Copyright 2024 3 Jinyao Yuan
Chapter Two: Methods
Epigenetic Conservation
DNA methylation was measured using the Illumina MethylationEPIC BeadChip Infinium
microarray, where there are over 850,000 CpG sites (Moran et al., 2016; Pidsley et al., 2016). Each
CpG site had paired methylation values, each representing the ratio of methylation fluorescence
intensity over total intensity at the CpG site for each sample. In our analysis, we use the names of
genes and gene regions from the UCSC database (https://genome.ucsc.edu/), resulting in a total
26,644 genes.
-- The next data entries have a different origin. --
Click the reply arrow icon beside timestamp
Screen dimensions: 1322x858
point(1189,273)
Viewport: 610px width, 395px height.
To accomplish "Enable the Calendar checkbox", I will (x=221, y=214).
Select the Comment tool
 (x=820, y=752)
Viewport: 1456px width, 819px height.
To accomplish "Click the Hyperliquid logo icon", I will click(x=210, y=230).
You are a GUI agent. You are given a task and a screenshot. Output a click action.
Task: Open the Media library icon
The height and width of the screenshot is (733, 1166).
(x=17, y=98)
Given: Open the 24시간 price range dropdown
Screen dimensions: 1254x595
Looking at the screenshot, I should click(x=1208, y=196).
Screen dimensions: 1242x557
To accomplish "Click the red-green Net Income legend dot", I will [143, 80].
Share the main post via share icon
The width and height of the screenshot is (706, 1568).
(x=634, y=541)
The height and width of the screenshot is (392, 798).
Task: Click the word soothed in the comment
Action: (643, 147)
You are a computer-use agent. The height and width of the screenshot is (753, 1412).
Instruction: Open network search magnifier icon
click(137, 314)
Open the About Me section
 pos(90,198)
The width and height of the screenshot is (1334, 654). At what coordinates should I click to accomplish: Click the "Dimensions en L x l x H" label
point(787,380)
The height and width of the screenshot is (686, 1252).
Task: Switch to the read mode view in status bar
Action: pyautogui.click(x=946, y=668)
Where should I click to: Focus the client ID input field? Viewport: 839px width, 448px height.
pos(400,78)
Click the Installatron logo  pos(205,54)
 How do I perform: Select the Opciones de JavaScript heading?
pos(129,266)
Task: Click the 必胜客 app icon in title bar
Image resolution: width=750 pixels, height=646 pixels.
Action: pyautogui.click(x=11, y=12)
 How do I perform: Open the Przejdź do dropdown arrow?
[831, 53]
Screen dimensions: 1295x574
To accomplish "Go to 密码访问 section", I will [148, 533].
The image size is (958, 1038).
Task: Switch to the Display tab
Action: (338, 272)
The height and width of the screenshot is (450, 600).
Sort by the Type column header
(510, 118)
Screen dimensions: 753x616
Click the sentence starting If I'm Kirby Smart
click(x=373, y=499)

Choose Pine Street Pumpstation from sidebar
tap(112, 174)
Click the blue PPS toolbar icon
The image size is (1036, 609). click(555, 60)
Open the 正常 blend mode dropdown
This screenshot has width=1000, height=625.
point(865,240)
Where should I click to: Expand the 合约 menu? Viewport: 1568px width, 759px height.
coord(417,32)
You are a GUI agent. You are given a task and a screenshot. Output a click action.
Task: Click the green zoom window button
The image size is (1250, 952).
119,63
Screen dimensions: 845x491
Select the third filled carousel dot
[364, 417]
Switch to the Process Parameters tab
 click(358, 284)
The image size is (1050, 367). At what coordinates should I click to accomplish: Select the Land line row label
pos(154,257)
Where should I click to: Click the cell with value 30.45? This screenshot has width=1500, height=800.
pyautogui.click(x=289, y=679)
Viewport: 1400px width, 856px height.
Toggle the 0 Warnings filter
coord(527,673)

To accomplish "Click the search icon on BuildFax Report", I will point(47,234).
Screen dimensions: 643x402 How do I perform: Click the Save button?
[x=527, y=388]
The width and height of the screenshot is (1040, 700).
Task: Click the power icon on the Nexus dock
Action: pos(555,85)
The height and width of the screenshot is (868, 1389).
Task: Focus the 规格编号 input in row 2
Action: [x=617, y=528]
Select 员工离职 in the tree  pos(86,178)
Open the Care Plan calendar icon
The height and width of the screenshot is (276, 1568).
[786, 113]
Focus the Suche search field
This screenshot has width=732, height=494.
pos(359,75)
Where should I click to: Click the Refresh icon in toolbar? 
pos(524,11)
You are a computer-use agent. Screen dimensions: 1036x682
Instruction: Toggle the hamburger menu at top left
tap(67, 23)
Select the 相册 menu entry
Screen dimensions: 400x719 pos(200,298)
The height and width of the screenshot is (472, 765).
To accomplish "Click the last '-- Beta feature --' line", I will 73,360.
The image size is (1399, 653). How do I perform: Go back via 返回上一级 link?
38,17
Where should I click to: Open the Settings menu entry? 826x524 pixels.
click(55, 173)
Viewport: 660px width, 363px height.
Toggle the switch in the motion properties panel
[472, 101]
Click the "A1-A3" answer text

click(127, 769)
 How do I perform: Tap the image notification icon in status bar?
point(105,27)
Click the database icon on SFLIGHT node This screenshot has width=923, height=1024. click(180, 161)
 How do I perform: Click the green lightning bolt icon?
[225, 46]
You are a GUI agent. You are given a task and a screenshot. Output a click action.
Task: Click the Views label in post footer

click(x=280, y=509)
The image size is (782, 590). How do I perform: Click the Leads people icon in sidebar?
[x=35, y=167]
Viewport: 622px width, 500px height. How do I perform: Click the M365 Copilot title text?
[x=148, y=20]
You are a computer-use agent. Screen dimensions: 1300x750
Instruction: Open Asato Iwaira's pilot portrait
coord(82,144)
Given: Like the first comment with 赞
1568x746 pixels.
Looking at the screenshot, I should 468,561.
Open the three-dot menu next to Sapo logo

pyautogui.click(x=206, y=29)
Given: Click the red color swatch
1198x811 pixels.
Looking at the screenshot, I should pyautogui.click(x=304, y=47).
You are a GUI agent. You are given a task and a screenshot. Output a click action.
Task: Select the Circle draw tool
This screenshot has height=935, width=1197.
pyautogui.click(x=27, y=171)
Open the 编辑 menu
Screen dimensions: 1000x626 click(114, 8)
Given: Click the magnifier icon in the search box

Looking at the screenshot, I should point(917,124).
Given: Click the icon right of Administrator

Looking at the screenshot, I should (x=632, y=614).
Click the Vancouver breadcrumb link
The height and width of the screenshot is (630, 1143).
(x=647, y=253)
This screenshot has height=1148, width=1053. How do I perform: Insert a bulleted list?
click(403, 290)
The target CpGs mapping to genes are classified into 7 gene regions: 1stExon,
3'UTR, 5'UTR, Body, ExonBnd, TSS1500, and TSS200. If any target CpG is assigned to multiple
genes and multiple gene regions, we use the first one reported. Table 1 gives the definitions of
some regions, also found at https://knowledge.illumina.com/microarray/general/microarraygeneral-reference_material-list/000001568.
Gene Region Names Definitions
TSS200 0-200 bases upstream of the transcriptional start site (TSS)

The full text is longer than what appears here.